The NTT administration has allocated Rp100 billion in the 2019 regional state budget for restoring the habitat of the Komodo dragon and making arrangements for the park. He had earlier noted that although the TNK comes under the authority of the LHK Ministry, the NTT provincial administration will take over its management.

"Hence, we will take over. We will also close it temporarily. If there are noises, the president will interfere and at that time will explain the reasons," Laiskodat, politician of the National Democrat (Nasdem) Party, stated.

Tourists will only be allowed to tour around the island by boat, but they will not be allowed to land on the island, he clarified

"I am serious. Komodo Island must be designed. Tourists like wilderness of Komodo. They do not come to see lazy Komodo dragons," he stated.

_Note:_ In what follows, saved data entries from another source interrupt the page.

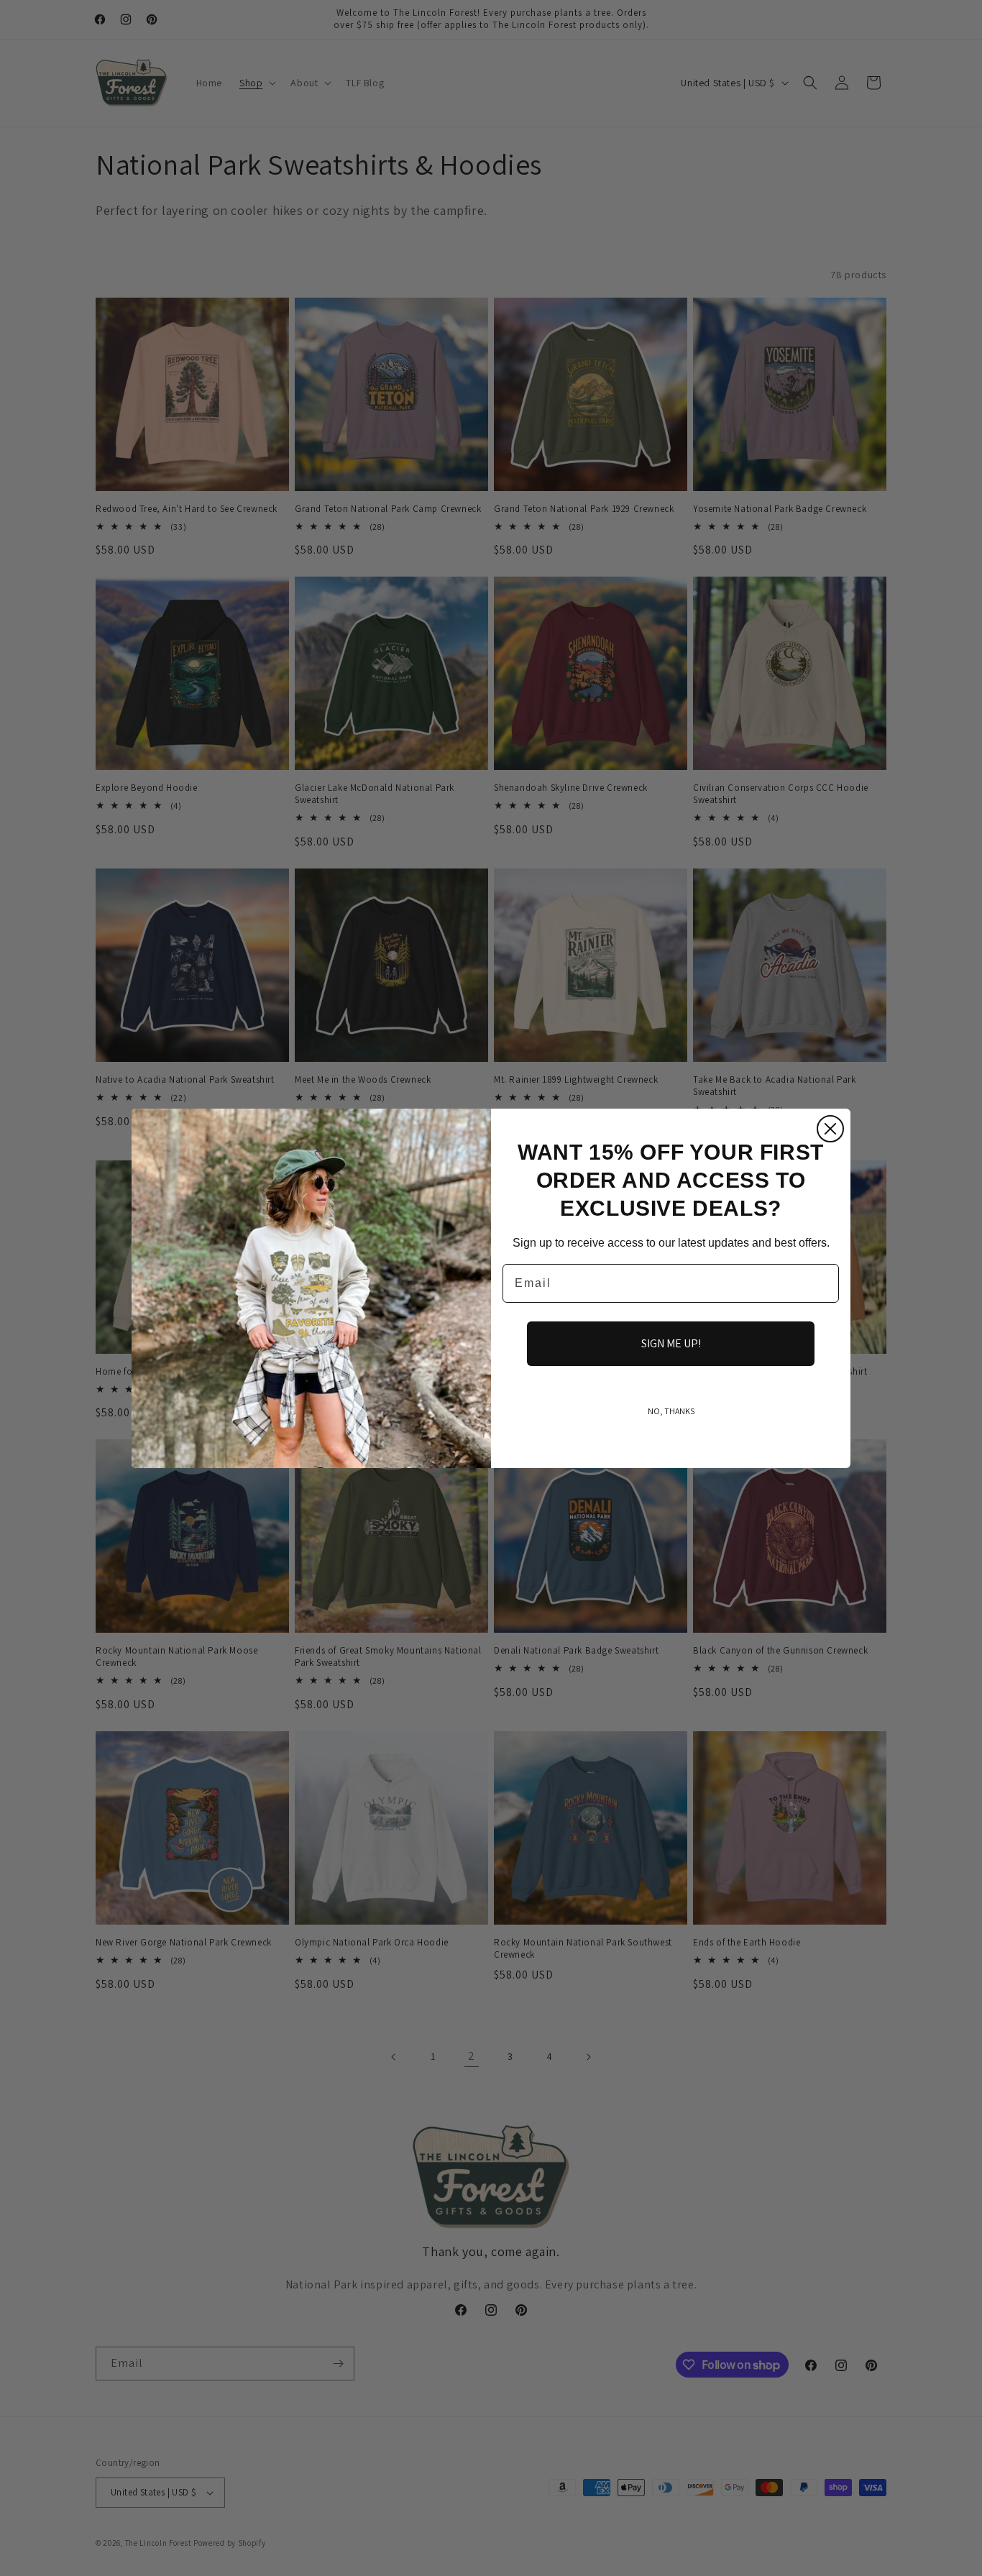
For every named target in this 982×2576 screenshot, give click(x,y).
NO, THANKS (671, 1411)
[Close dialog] (830, 1129)
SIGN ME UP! (671, 1343)
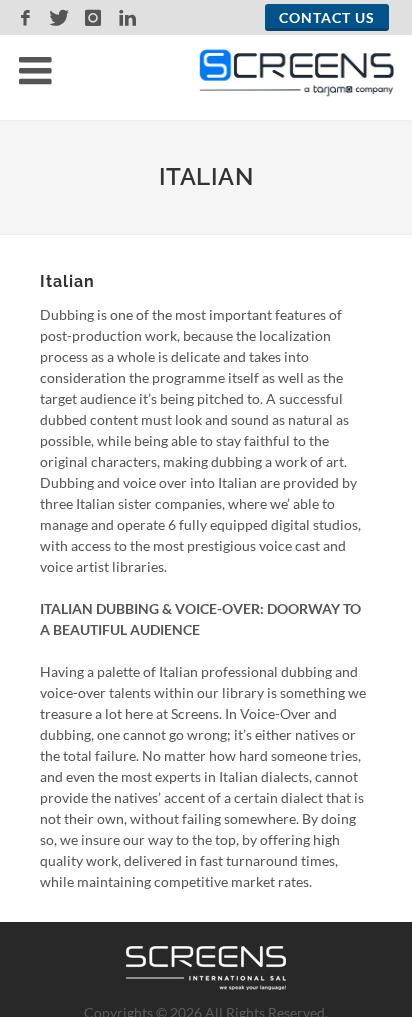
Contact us (327, 17)
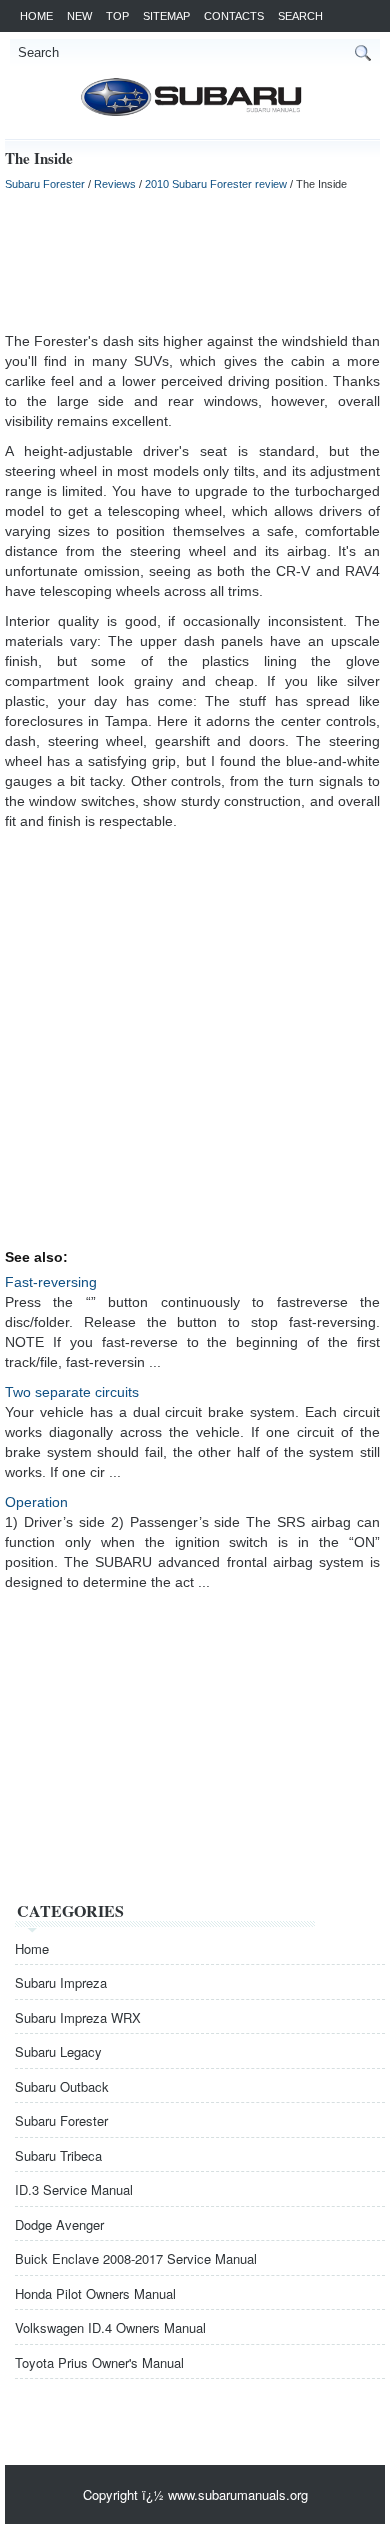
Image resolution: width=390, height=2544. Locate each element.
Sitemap (166, 16)
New (79, 16)
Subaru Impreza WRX (78, 2017)
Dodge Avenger (59, 2224)
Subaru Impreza (61, 1982)
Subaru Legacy (58, 2051)
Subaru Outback (62, 2086)
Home (36, 16)
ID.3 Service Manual (74, 2189)
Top (117, 16)
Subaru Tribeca (58, 2155)
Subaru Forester (45, 184)
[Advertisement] (192, 261)
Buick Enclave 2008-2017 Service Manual (136, 2258)
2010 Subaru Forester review (216, 184)
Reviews (115, 184)
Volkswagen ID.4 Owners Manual (110, 2327)
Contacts (234, 16)
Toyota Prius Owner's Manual (99, 2362)
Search (300, 16)
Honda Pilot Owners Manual (95, 2293)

He also plans to raise the entry ticket fare to Komodo Island to US$500 per tourist when it is reopened. The entry ticket fare to the Komodo National Park is now Rp150 thousand (less than US$10) for a foreign tourist and Rp5 thousand for a domestic tourist.

"US$500 is a donation for the development of the world ecosystem," the NTT governor said.

The national park, comprising three larger islands of Komodo, Padar, and Rinca, as well as 26 smaller ones, was founded in 1980 to protect the Komodo dragon, the world's only surviving giant lizard. In 1977, Komodo National Park was named a biosphere reserve by the United Nations Educational, Scientific and Cultural Organization (UNESCO), and in 1991, it was declared a UNESCO World Heritage Site. In 2012, it was listed as the New7Wonders of Nature sites.